In December 2021, David Edwardson QC, for Rolfe, said in a court hearing regarding the evidence that in all four incidents his client had been cleared by his supervisors of using inappropriate force.

He argued that Det Snr Sgt Andrew Barram, who had reviewed the arrests for the prosecution, was “not an expert at all”.

“I mean to be brutally frank, your honour, I’ll be quite candid about this: the defence position at trial will be that … he’s a barracker and a gun for hire,” Edwardson said. “And he has tailored his statements … for a particular outcome.”

Edwardson also argued that the incidents were irrelevant to the shooting death of Walker, and that the prosecution had “cherry picked” from hundreds of other arrests that Rolfe had completed without incident.

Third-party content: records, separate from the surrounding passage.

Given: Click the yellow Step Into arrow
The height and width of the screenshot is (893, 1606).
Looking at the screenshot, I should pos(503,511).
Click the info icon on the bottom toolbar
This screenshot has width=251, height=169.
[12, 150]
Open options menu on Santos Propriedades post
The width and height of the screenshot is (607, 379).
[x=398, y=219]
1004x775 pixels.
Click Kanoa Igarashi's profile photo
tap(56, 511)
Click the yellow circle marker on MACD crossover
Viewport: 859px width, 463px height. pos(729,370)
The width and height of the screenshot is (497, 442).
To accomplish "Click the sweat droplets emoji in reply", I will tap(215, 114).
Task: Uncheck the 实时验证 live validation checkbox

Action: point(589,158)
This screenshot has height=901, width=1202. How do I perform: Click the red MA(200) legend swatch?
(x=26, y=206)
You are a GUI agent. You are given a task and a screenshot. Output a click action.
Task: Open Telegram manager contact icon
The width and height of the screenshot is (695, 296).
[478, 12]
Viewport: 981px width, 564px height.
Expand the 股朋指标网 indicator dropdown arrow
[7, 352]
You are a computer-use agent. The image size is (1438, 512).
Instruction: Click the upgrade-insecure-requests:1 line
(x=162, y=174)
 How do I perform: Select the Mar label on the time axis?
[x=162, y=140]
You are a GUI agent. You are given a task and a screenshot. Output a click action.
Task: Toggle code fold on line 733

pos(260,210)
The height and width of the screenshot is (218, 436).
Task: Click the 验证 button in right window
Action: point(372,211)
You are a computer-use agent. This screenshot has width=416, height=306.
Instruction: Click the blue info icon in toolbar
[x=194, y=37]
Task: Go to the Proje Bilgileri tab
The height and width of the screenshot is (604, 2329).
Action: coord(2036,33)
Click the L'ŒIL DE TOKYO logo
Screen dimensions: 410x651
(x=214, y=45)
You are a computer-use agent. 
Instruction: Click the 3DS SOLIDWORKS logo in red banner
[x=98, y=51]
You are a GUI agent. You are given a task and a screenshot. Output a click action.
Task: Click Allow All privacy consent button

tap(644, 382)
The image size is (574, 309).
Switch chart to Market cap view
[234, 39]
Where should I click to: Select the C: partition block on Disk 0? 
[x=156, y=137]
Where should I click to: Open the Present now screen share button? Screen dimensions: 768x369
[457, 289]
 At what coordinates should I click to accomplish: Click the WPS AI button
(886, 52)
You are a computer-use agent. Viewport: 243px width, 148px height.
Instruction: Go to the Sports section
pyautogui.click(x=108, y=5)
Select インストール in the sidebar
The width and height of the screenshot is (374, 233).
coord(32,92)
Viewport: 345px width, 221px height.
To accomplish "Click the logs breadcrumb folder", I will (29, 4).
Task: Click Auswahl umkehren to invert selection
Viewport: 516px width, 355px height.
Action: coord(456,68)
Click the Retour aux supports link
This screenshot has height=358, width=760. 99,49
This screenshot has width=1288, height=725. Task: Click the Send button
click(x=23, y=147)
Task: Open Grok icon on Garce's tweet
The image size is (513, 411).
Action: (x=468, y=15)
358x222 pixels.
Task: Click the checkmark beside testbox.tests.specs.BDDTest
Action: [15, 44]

Justice John Burns, who ruled that evidence of the cases was inadmissible at trial, found that to prove they had occurred the prosecution would effectively have to “conduct five separate trials all within one proceeding”. He also found the cases were not relevant to the shooting.

“Nothing in the evidence of the tendency incidents could, by reference to the alleged tendencies, assist the jury in understanding or inferring the accused’s state of mind at the time of the charged events.

“The difference between the circumstances of the tendency incidents and the charged events are such that no inference such as the Crown would ask the jury to draw can be drawn.”

Burns’ decision, and the evidence that had been put before him, had been suppressed so as to not prejudice the outcome of Rolfe’s trial.

It was also confirmed on Friday that an inquest into Walker’s death will start on 5 September. A directions hearing in the case, before acting NT coroner, Judge Elisabeth Armitage, will be held on 29 March.

After the verdict in Rolfe’s murder trial, his supporters, including the NT police association and Edwardson, as well as Walker’s family, the prosecution and Warlpiri elders, all pointed to the upcoming inquest as a chance to investigate unresolved issues in the case.